Word and element pointing lines
##############################

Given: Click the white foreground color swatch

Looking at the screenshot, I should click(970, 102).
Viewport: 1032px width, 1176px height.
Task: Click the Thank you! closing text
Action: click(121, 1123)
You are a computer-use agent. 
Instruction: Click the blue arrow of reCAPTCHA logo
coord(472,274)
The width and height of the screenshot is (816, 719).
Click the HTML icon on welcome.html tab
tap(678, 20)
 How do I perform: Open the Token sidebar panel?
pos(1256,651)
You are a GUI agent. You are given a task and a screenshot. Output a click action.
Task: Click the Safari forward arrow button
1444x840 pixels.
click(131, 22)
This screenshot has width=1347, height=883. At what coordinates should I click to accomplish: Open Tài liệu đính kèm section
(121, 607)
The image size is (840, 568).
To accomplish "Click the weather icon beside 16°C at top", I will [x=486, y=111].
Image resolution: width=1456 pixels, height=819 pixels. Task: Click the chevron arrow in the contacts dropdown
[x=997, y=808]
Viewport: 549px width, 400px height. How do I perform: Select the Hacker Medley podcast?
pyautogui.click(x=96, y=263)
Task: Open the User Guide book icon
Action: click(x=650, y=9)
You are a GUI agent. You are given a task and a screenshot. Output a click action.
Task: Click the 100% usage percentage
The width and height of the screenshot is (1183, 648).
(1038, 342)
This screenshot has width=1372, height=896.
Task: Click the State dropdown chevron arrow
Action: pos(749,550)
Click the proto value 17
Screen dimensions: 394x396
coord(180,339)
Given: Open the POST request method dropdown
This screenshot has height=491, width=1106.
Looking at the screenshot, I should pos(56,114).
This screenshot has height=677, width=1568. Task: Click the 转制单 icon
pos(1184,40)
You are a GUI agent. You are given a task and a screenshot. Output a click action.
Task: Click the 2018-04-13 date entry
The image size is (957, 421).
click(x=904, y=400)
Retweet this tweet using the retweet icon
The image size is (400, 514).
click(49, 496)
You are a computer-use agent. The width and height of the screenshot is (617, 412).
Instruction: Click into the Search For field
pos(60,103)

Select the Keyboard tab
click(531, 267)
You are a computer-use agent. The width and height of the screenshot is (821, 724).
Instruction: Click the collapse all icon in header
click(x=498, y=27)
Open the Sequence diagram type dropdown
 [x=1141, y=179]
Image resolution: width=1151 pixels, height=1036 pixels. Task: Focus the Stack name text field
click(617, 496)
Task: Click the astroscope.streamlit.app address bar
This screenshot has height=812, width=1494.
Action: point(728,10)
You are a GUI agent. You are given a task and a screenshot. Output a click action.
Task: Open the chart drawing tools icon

##############################

[CHALLENGE] Please edit the lines above so that each "GUI agent" becomes "GUI assistant", and keep everything else unchanged.

[EXPECTED OUTPUT]
Given: Click the white foreground color swatch

Looking at the screenshot, I should click(970, 102).
Viewport: 1032px width, 1176px height.
Task: Click the Thank you! closing text
Action: click(121, 1123)
You are a computer-use agent. 
Instruction: Click the blue arrow of reCAPTCHA logo
coord(472,274)
The width and height of the screenshot is (816, 719).
Click the HTML icon on welcome.html tab
tap(678, 20)
 How do I perform: Open the Token sidebar panel?
pos(1256,651)
You are a GUI assistant. You are given a task and a screenshot. Output a click action.
Task: Click the Safari forward arrow button
1444x840 pixels.
click(131, 22)
This screenshot has width=1347, height=883. At what coordinates should I click to accomplish: Open Tài liệu đính kèm section
(121, 607)
The image size is (840, 568).
To accomplish "Click the weather icon beside 16°C at top", I will [x=486, y=111].
Image resolution: width=1456 pixels, height=819 pixels. Task: Click the chevron arrow in the contacts dropdown
[x=997, y=808]
Viewport: 549px width, 400px height. How do I perform: Select the Hacker Medley podcast?
pyautogui.click(x=96, y=263)
Task: Open the User Guide book icon
Action: click(x=650, y=9)
You are a GUI assistant. You are given a task and a screenshot. Output a click action.
Task: Click the 100% usage percentage
The width and height of the screenshot is (1183, 648).
(1038, 342)
This screenshot has width=1372, height=896.
Task: Click the State dropdown chevron arrow
Action: pos(749,550)
Click the proto value 17
Screen dimensions: 394x396
coord(180,339)
Given: Open the POST request method dropdown
This screenshot has height=491, width=1106.
Looking at the screenshot, I should pos(56,114).
This screenshot has height=677, width=1568. Task: Click the 转制单 icon
pos(1184,40)
You are a GUI assistant. You are given a task and a screenshot. Output a click action.
Task: Click the 2018-04-13 date entry
The image size is (957, 421).
click(x=904, y=400)
Retweet this tweet using the retweet icon
The image size is (400, 514).
click(49, 496)
You are a computer-use agent. The width and height of the screenshot is (617, 412).
Instruction: Click into the Search For field
pos(60,103)

Select the Keyboard tab
click(531, 267)
You are a computer-use agent. The width and height of the screenshot is (821, 724).
Instruction: Click the collapse all icon in header
click(x=498, y=27)
Open the Sequence diagram type dropdown
 [x=1141, y=179]
Image resolution: width=1151 pixels, height=1036 pixels. Task: Focus the Stack name text field
click(617, 496)
Task: Click the astroscope.streamlit.app address bar
This screenshot has height=812, width=1494.
Action: point(728,10)
You are a GUI assistant. You are given a task and a screenshot. Output a click action.
Task: Open the chart drawing tools icon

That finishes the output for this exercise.